* **ASSIGNMENT**:
Print the full listing exactly.

((

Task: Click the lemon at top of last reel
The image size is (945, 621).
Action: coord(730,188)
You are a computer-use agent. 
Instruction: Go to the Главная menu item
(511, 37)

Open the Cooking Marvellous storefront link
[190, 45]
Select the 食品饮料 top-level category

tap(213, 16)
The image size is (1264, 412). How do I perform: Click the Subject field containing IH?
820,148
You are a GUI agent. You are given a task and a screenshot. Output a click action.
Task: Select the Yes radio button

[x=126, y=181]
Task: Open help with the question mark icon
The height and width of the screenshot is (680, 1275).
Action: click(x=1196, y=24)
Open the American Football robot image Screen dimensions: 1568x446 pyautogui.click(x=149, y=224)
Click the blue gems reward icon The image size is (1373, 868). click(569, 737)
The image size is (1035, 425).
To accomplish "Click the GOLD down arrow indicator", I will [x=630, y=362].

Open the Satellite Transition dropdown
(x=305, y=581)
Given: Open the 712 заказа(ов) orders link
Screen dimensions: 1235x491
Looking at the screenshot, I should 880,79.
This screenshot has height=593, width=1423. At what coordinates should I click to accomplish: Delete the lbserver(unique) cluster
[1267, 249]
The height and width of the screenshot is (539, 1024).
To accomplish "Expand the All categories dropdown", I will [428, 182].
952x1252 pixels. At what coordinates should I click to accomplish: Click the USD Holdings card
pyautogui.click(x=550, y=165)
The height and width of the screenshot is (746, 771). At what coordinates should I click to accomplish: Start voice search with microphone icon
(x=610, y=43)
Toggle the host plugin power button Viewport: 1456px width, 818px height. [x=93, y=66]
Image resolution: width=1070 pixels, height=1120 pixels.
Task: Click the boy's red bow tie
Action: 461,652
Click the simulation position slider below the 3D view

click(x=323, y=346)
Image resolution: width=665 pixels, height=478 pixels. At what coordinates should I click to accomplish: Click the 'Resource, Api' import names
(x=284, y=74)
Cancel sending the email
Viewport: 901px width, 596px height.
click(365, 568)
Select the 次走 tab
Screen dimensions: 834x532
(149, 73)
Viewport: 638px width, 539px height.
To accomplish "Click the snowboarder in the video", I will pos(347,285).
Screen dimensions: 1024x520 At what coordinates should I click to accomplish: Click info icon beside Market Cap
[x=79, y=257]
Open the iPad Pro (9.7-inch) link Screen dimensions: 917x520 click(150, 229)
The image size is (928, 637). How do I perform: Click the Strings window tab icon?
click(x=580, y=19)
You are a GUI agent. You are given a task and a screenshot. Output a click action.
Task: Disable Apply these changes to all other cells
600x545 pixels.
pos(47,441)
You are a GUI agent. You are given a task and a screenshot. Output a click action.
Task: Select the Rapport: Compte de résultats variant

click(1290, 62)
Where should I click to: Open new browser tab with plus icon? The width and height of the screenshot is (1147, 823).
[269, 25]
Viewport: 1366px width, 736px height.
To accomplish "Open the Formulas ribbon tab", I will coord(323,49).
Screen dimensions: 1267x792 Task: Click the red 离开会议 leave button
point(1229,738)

))

* **EXERCISE OUTPUT**:
Task: Click the lemon at top of last reel
The image size is (945, 621).
Action: coord(730,188)
You are a computer-use agent. 
Instruction: Go to the Главная menu item
(511, 37)

Open the Cooking Marvellous storefront link
[190, 45]
Select the 食品饮料 top-level category

tap(213, 16)
The image size is (1264, 412). How do I perform: Click the Subject field containing IH?
820,148
You are a GUI agent. You are given a task and a screenshot. Output a click action.
Task: Select the Yes radio button

[x=126, y=181]
Task: Open help with the question mark icon
The height and width of the screenshot is (680, 1275).
Action: click(x=1196, y=24)
Open the American Football robot image Screen dimensions: 1568x446 pyautogui.click(x=149, y=224)
Click the blue gems reward icon The image size is (1373, 868). click(569, 737)
The image size is (1035, 425).
To accomplish "Click the GOLD down arrow indicator", I will [x=630, y=362].

Open the Satellite Transition dropdown
(x=305, y=581)
Given: Open the 712 заказа(ов) orders link
Screen dimensions: 1235x491
Looking at the screenshot, I should 880,79.
This screenshot has height=593, width=1423. At what coordinates should I click to accomplish: Delete the lbserver(unique) cluster
[1267, 249]
The height and width of the screenshot is (539, 1024).
To accomplish "Expand the All categories dropdown", I will [428, 182].
952x1252 pixels. At what coordinates should I click to accomplish: Click the USD Holdings card
pyautogui.click(x=550, y=165)
The height and width of the screenshot is (746, 771). At what coordinates should I click to accomplish: Start voice search with microphone icon
(x=610, y=43)
Toggle the host plugin power button Viewport: 1456px width, 818px height. [x=93, y=66]
Image resolution: width=1070 pixels, height=1120 pixels.
Task: Click the boy's red bow tie
Action: 461,652
Click the simulation position slider below the 3D view

click(x=323, y=346)
Image resolution: width=665 pixels, height=478 pixels. At what coordinates should I click to accomplish: Click the 'Resource, Api' import names
(x=284, y=74)
Cancel sending the email
Viewport: 901px width, 596px height.
click(365, 568)
Select the 次走 tab
Screen dimensions: 834x532
(149, 73)
Viewport: 638px width, 539px height.
To accomplish "Click the snowboarder in the video", I will pos(347,285).
Screen dimensions: 1024x520 At what coordinates should I click to accomplish: Click info icon beside Market Cap
[x=79, y=257]
Open the iPad Pro (9.7-inch) link Screen dimensions: 917x520 click(150, 229)
The image size is (928, 637). How do I perform: Click the Strings window tab icon?
click(x=580, y=19)
You are a GUI agent. You are given a task and a screenshot. Output a click action.
Task: Disable Apply these changes to all other cells
600x545 pixels.
pos(47,441)
You are a GUI agent. You are given a task and a screenshot. Output a click action.
Task: Select the Rapport: Compte de résultats variant

click(1290, 62)
Where should I click to: Open new browser tab with plus icon? The width and height of the screenshot is (1147, 823).
[269, 25]
Viewport: 1366px width, 736px height.
To accomplish "Open the Formulas ribbon tab", I will coord(323,49).
Screen dimensions: 1267x792 Task: Click the red 离开会议 leave button
point(1229,738)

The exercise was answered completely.